===== DATA FOR ANALYSIS =====
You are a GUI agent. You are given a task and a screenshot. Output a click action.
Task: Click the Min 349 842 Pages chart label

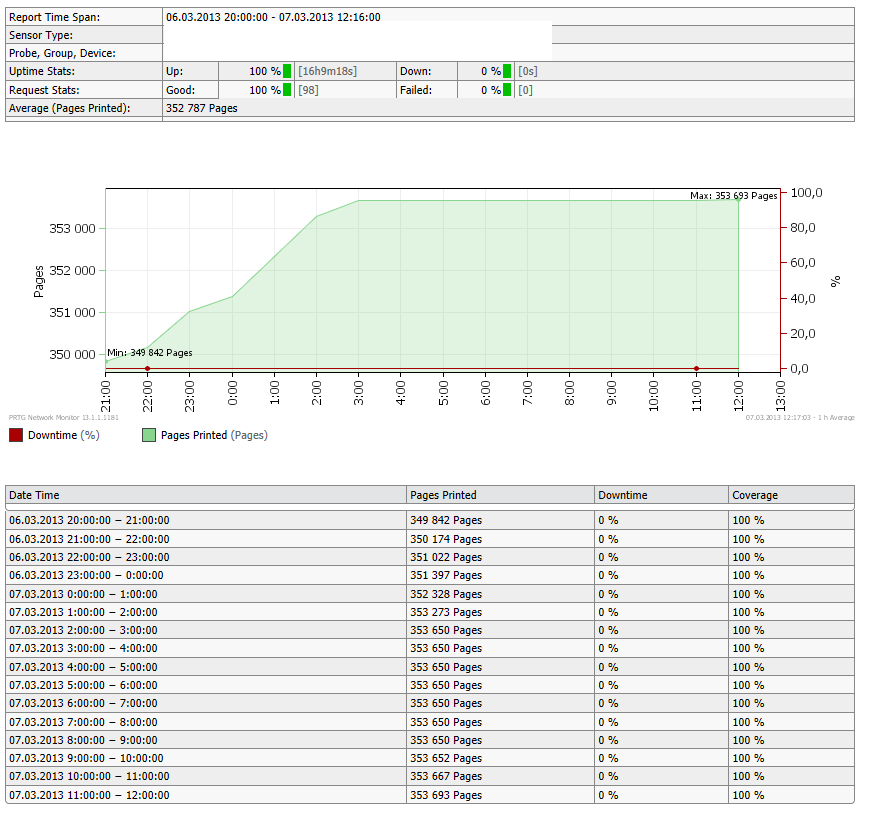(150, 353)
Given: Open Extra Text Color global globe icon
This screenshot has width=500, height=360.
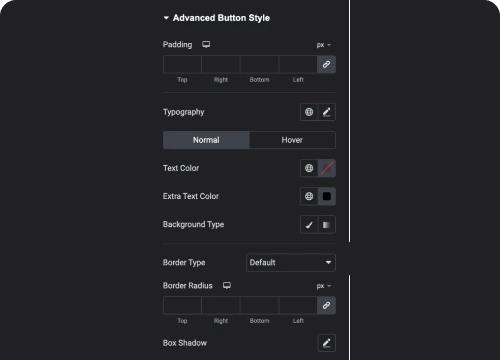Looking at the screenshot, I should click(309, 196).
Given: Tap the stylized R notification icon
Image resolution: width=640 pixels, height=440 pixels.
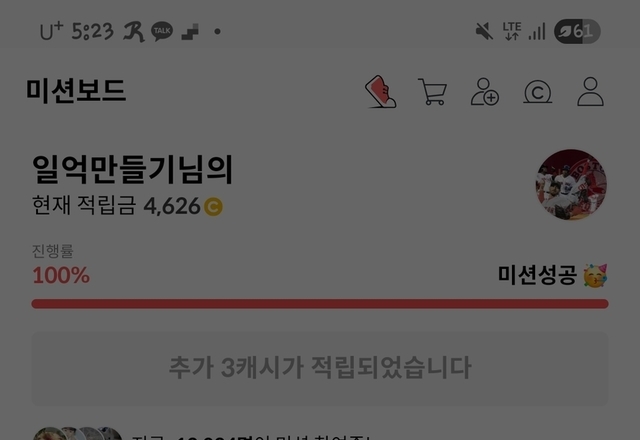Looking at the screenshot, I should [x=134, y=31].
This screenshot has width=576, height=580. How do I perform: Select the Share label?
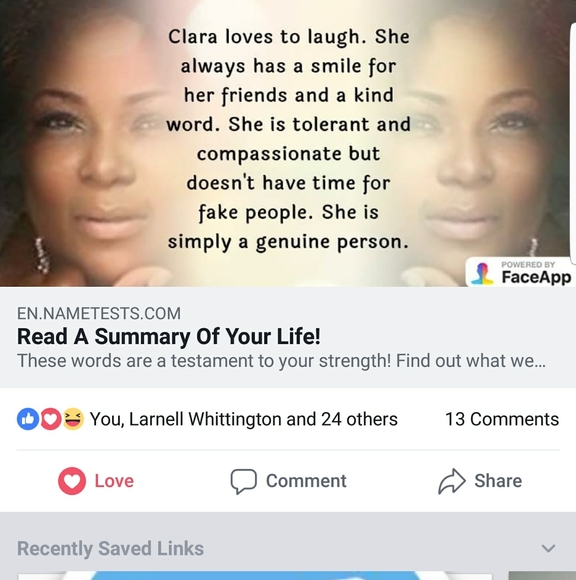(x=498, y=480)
=====
===== DATA FOR ANALYSIS =====
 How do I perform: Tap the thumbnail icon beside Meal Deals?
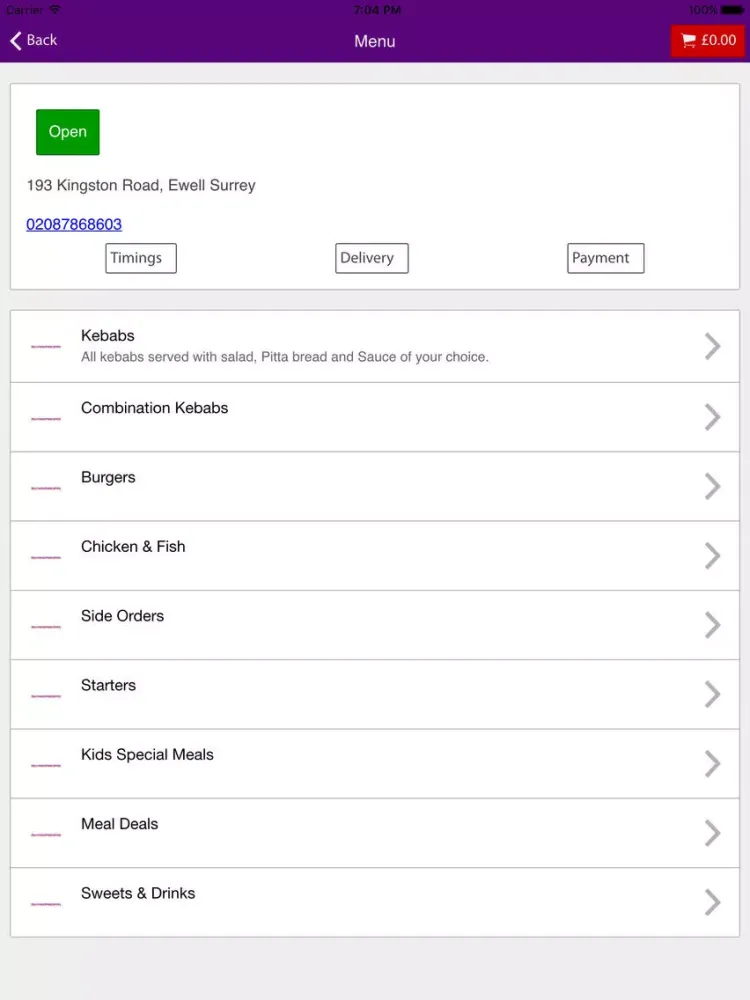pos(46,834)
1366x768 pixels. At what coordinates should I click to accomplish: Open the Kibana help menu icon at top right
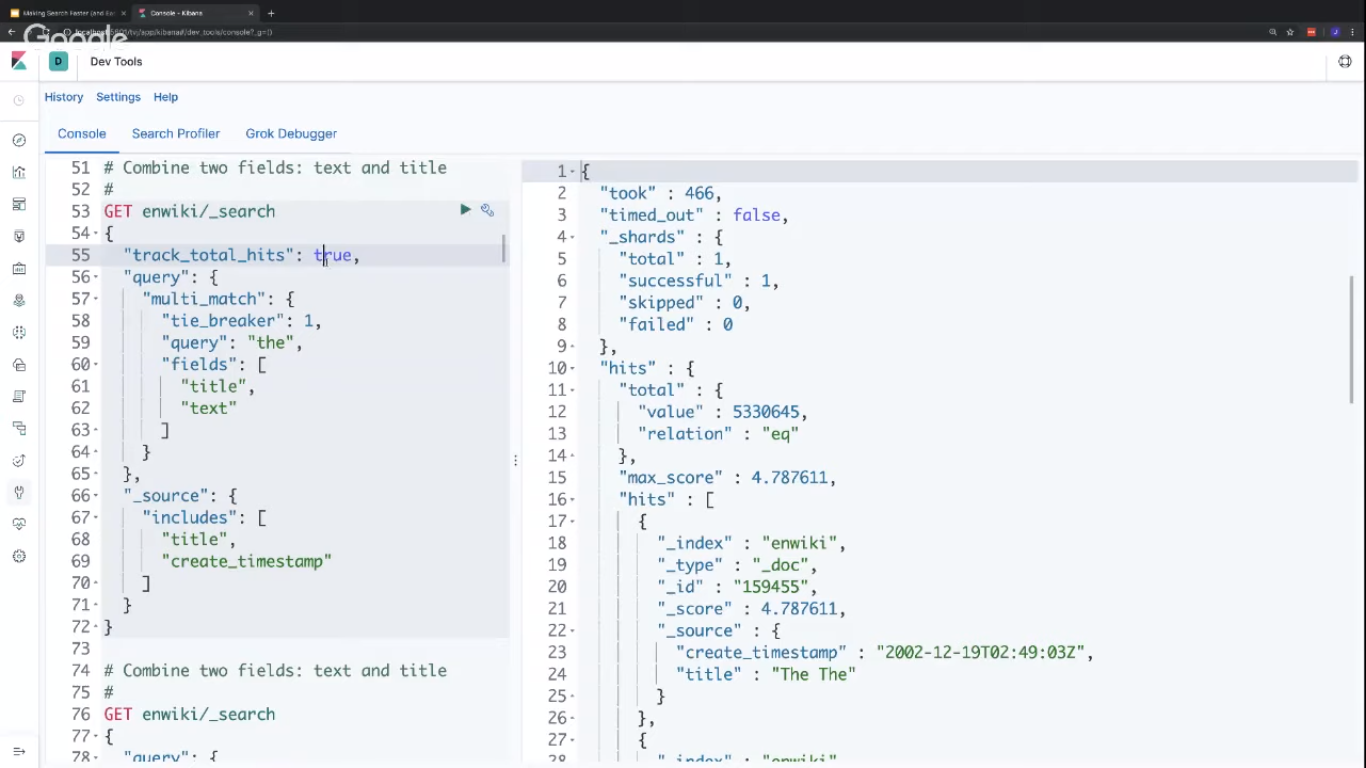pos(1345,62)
=====
Now transcribe the lines above exactly, starting at the line containing "Given: Open Extra" and ending at the line containing "Given: Tap the stylized R notification icon", both lines included, pictures excluded.

● **YOUR SOLUTION**:
Given: Open Extra Text Color global globe icon
This screenshot has width=500, height=360.
Looking at the screenshot, I should click(309, 196).
Given: Tap the stylized R notification icon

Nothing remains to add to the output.